Ladder operators and coherent states for the Rosen-Morse system and its rational extensions

TL;DR

This paper constructs ladder operators and coherent states for the Rosen-Morse potential and its rational extensions, utilizing shape invariance and supersymmetric quantum mechanics, and extends these concepts to the trigonometric case.

Contribution

It introduces a method to realize ladder operators for rational extensions of the Rosen-Morse potential and constructs associated coherent states, extending the framework to the trigonometric case.

Findings

Ladder operators are explicitly constructed for rational extensions.

Coherent states are formed as almost eigenstates of the lowering operators.

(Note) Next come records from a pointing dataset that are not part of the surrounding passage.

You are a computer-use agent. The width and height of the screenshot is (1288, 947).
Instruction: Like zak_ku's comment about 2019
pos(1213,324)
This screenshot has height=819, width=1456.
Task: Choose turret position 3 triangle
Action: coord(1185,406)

The approach is extended from hyperbolic to trigonometric Rosen-Morse potentials.

Abstract

Ladder operators for the hyperbolic Rosen-Morse (RMII) potential are realized using the shape invariance property appearing, in particular, using supersymmetric quantum mechanics. The extension of the ladder operators to a specific class of rational extensions of the RMII potential is presented and discussed. Coherent states are then constructed as almost eigenstates of the lowering operators. Some properties are analyzed and compared. The ladder operators and coherent states constructions presented are extended to the case of the trigonometric Rosen-Morse (RMI) potential using a point canonical transformation.